While this battle raged on, The Washington Post started printing their own stories based on portions of the documents they had obtained. Once again, the government tried to thwart the free press, and The Washington Post was added to The Times’ Supreme Court case. While the newspapers would eventually triumph — the Supreme Court ruled 6-3 in their favor — the way the movie highlights the attempts of the Nixon administration to limit the freedom of the press feels particularly relevant in light of the Trump administration’s dealings with the media.
Along with a highly important and pertinent theme, The Post features an all-star cast. The film is led by veterans Meryl Streep, who plays Washington Post publisher Kay Graham, and Tom Hanks, who plays executive editor Ben Bradlee, and each delivers an unsurprisingly stellar performance. Streep’s best scene comes when Graham confronts her long-time friend Secretary of Defense Robert McNamara, who had commissioned the report. The tension in the scene is palpable and Streep’s delivery is convincingly intense as Graham berates McNamara for sending the children of his friends to a war he knew they could not win.
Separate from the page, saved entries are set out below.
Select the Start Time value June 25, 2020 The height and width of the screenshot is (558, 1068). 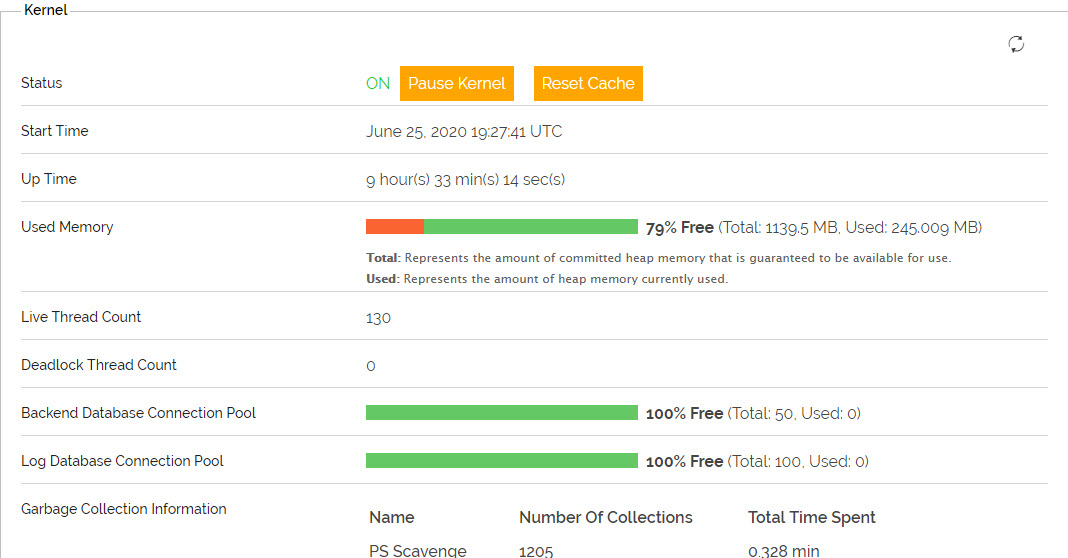[x=464, y=132]
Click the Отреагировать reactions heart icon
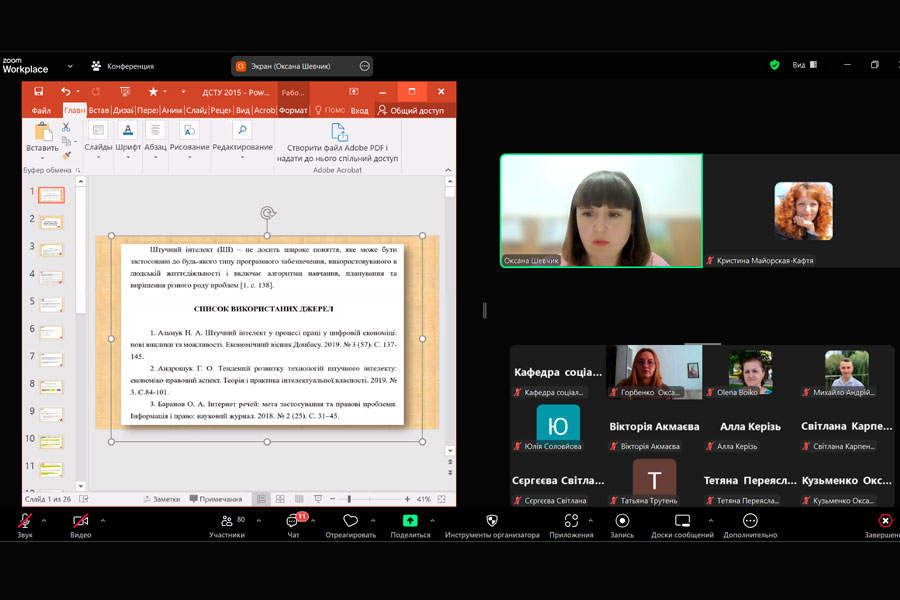This screenshot has height=600, width=900. tap(350, 521)
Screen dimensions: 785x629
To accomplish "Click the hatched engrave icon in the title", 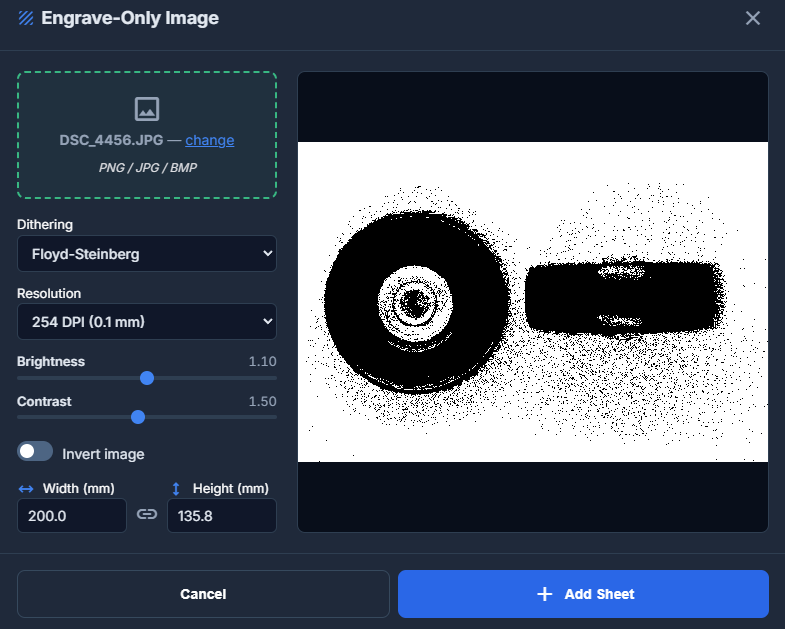I will point(26,18).
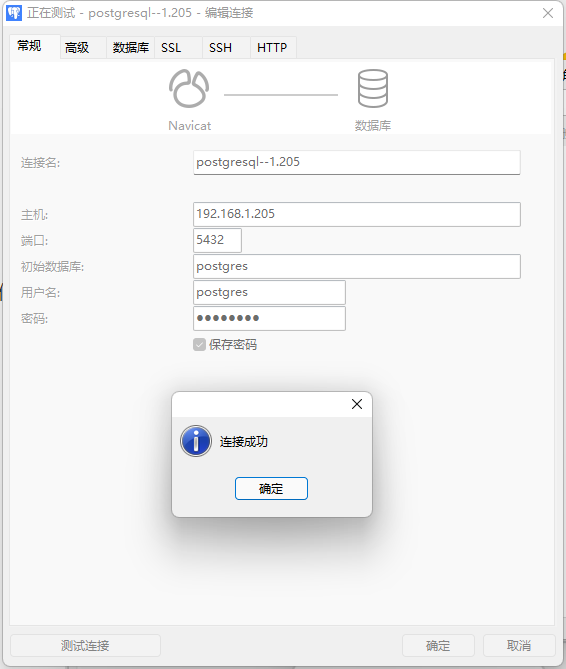Focus the 主机 address field
This screenshot has width=566, height=669.
coord(357,214)
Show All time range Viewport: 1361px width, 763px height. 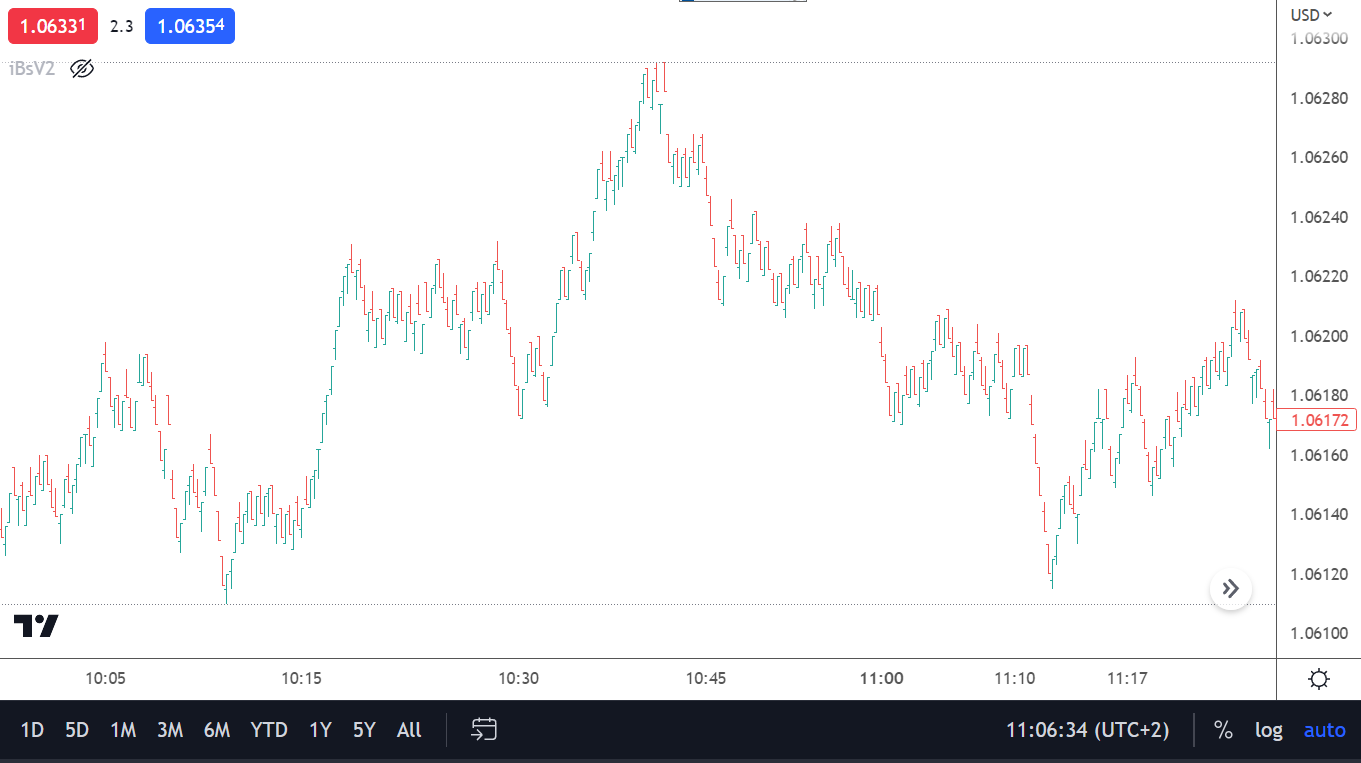[409, 730]
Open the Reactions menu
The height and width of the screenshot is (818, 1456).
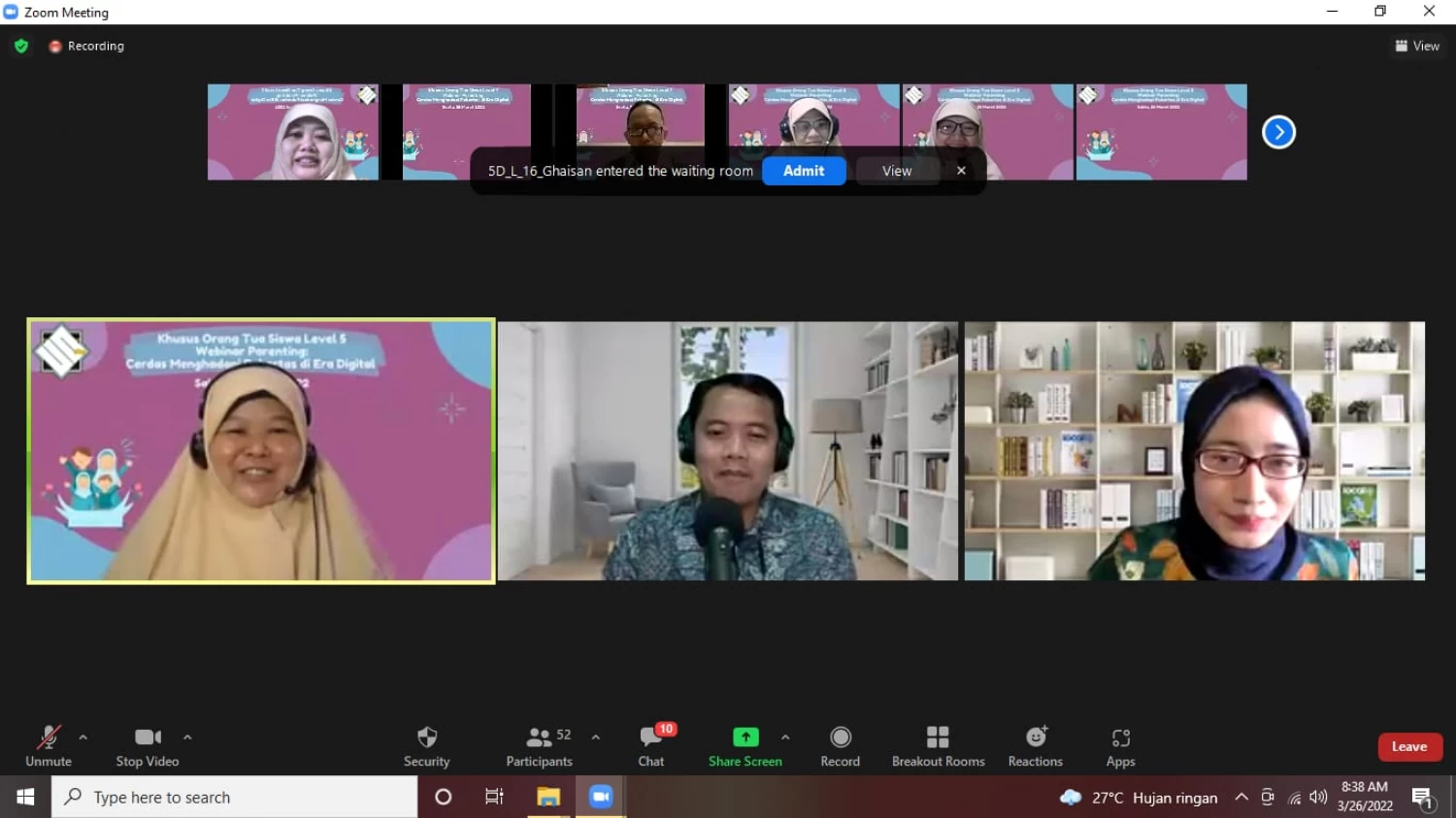point(1035,746)
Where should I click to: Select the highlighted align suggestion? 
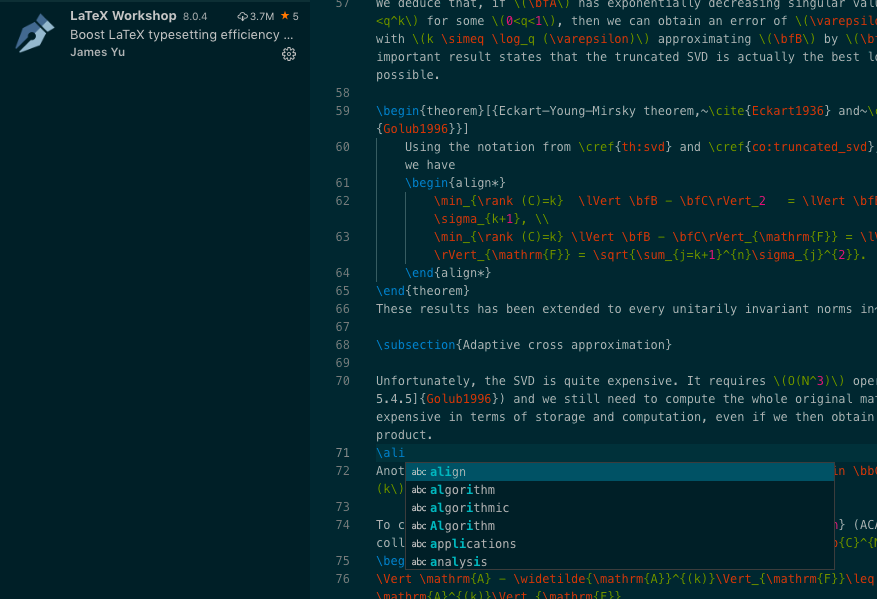click(x=448, y=472)
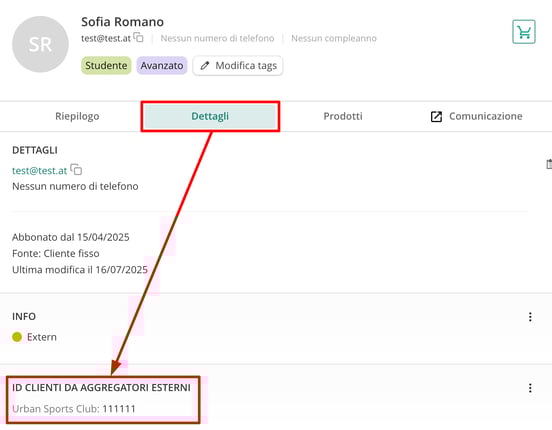Copy email icon in Dettagli section

[x=76, y=169]
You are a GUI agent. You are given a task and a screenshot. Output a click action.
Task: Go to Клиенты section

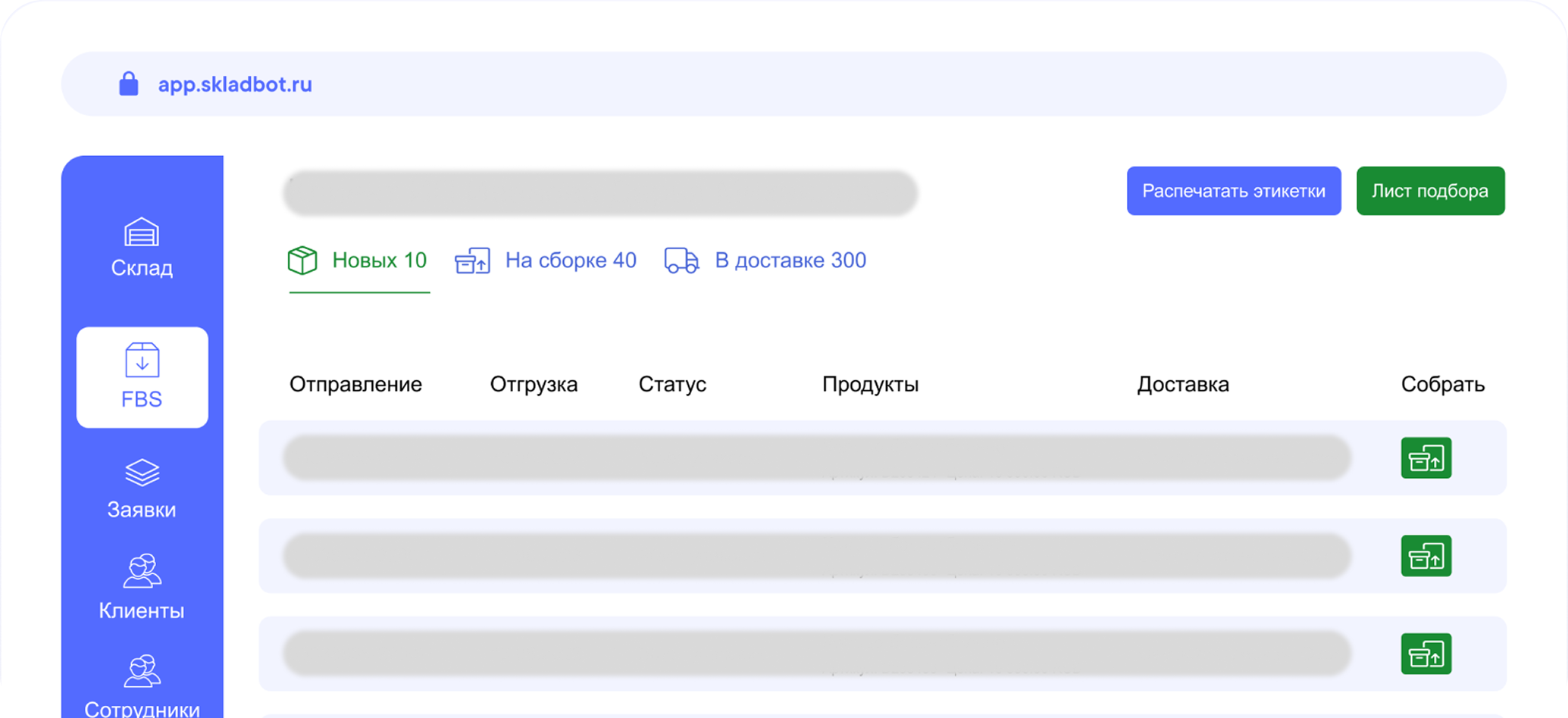(142, 587)
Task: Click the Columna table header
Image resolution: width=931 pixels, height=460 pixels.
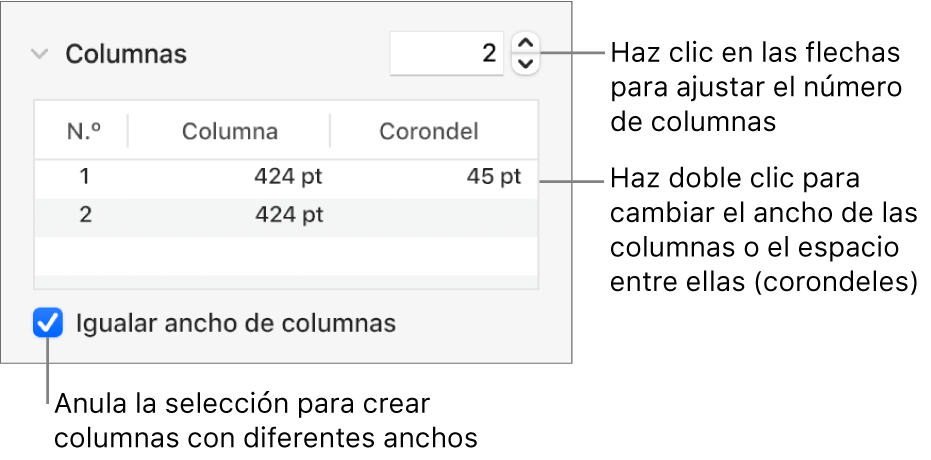Action: point(230,131)
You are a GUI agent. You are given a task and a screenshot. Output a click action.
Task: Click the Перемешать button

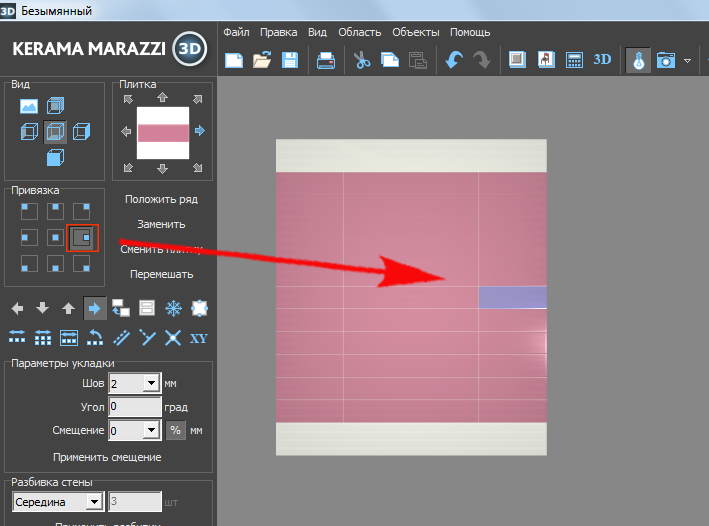[x=161, y=274]
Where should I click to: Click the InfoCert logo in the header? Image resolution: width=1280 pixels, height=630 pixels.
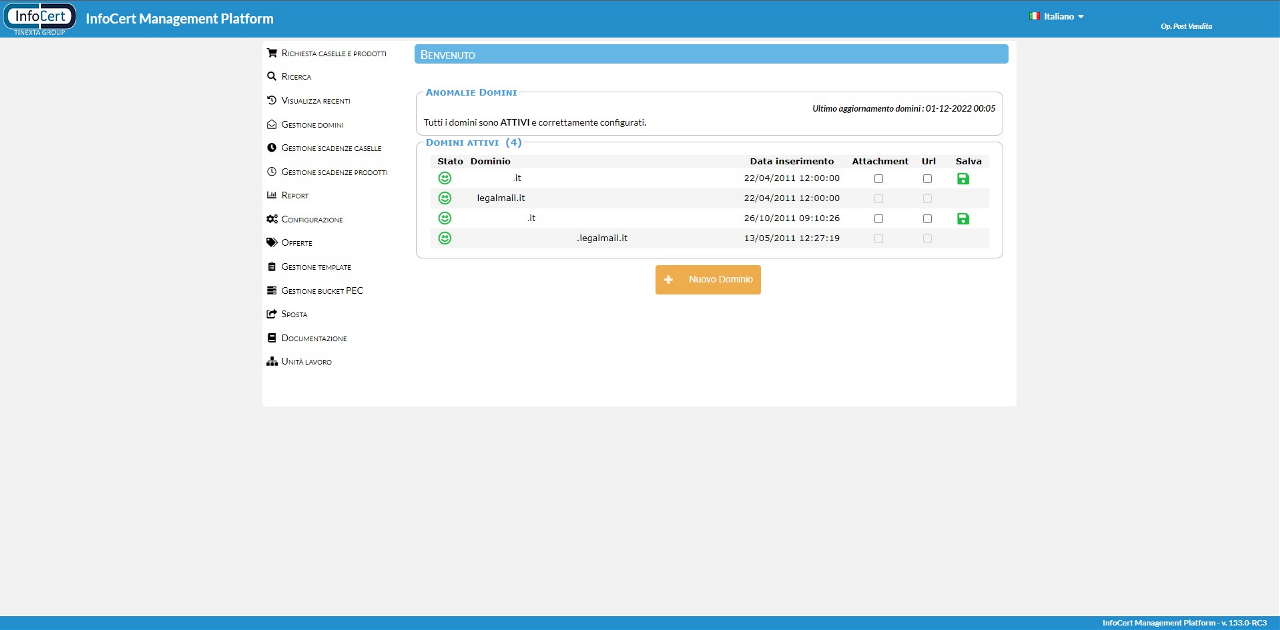[40, 18]
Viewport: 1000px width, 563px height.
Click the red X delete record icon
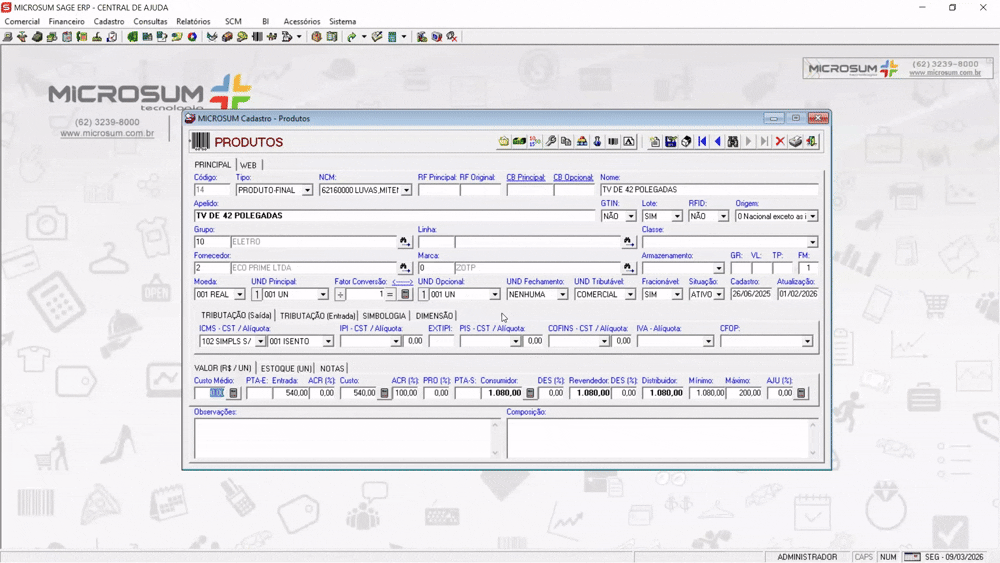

The rest of the cast, while not as famous in name alone, are all talented actors who have shone in some of the best television shows of the past ten years. Tracy Letts from Homeland, Alison Brie from Community, Zach Woods from The Office and Silicon Valley, Matthew Rhys from The Americans, Sarah Paulson from American Horror Story, Bob Odenkirk and Jesse Plemons from Breaking Bad and Fargo, Carrie Coon, also from Fargo, and Michael Stuhlbarg, who appeared in Fargo too, as well as numerous movies such as A Serious Man, Shape of Water, and Call Me By Your Name, all have supporting roles. If anything, the movie is worth seeing for the acting talent alone.
At times, the movie falters. The message can be heavy-handed, with the screenplay even throwing around the word “collusion,” which has been all over the news concerning Trump’s involvement with Russia. Some scenes feel a bit slow, and in others the drama can feel forced — during some of the big speeches, the dialogue can feel slightly corny, and the swelling of the music and Spielberg’s circling shots add to the tackiness.
Nonetheless, The Post is a outstanding film. Bolstered by a superb cast and an impactful story, The Post delivers a crucial reminder that the freedom of the press is the First Amendment of the U.S. Constitution and solidifies why it needs to stay that way.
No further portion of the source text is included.